My wife and I are having struggles with one issue. And, I want to fix it so I'm looking for suggestions, etc.

Over the last year, we built a game room that has numerous attractions. Pool table, some weights, excercise equipment, bar tables, etc. It's a nice room and I'm proud of it. As a side, we do not have a basement.

Over the last 6 months, my wife's 15 year old son has been bringing his friends over more and more. They go downstairs in the den and mostly, want to hang out in the game room. Sometimes there's 2 or 3, but many times 7 or 8. If it were up to his friends, they'd be here every day.

Because we don't have a basement, when the friends are over, they are in the main stream of the house frequently going from the game room, through the dining room into the kitchen, downstairs, so forth, etc. Our living room is adjacent to the game room.

Long and short - I feel like when they're over, I have no peace, and feel encroached on. If it were once in a while, I wouldn't mind, but it's several times a week. To boot, I work from home, so when the group comes over after school or so, I'm ready to relax. I then resent them, which I don't want to. And it seems that these friends must not have dinner times at home, because they'd stay here from 3 or 4 until whenever. So I'm uncomfortable because I feel like when they're here, I have no set dinner time, etc.

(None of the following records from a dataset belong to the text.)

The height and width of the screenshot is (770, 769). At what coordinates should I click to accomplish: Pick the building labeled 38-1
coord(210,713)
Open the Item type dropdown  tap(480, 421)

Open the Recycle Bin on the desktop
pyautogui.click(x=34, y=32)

There's stress all around regarding the issue. My wife's son thinks I don't want him and his friends around at all. Not the case. But I feel like I'm always the one who has to say no, or gets asked the question "is it ok". I feel like I get set up to be the bad guy every time and I'm not sure of what to do.

On one hand, I want him to be here and really wouldn't mind if it were a friend or two occasionally. But I feel overwhelmed when there's more or the door bell keeps ringing and another is at the door cause someone texted him or her to come over.

I really want to find a compromise, but it seems hard to find between the three of us.

Other than this issue, we have a wonderful marriage. But since her son has become so "social", it's been a constant struggle and I know we both want it to stop.

Any suggestions would be appreciated.

:scratchhead:


----------



## Leahdorus (Jul 28, 2008)

Sounds to me like you and your wife need to lay down some rules that work for all of you. I don't think it's unreasonable to ask the friends to go home by a certain hour, or to limit the number of people he can have over at a time during regular weekdays. You and your wife are the parents and as such can "lay down the law" - in a way that doesn't come off sounding harsh or uncaring. It think it's a good sign that he wants to be there at the house with his friends.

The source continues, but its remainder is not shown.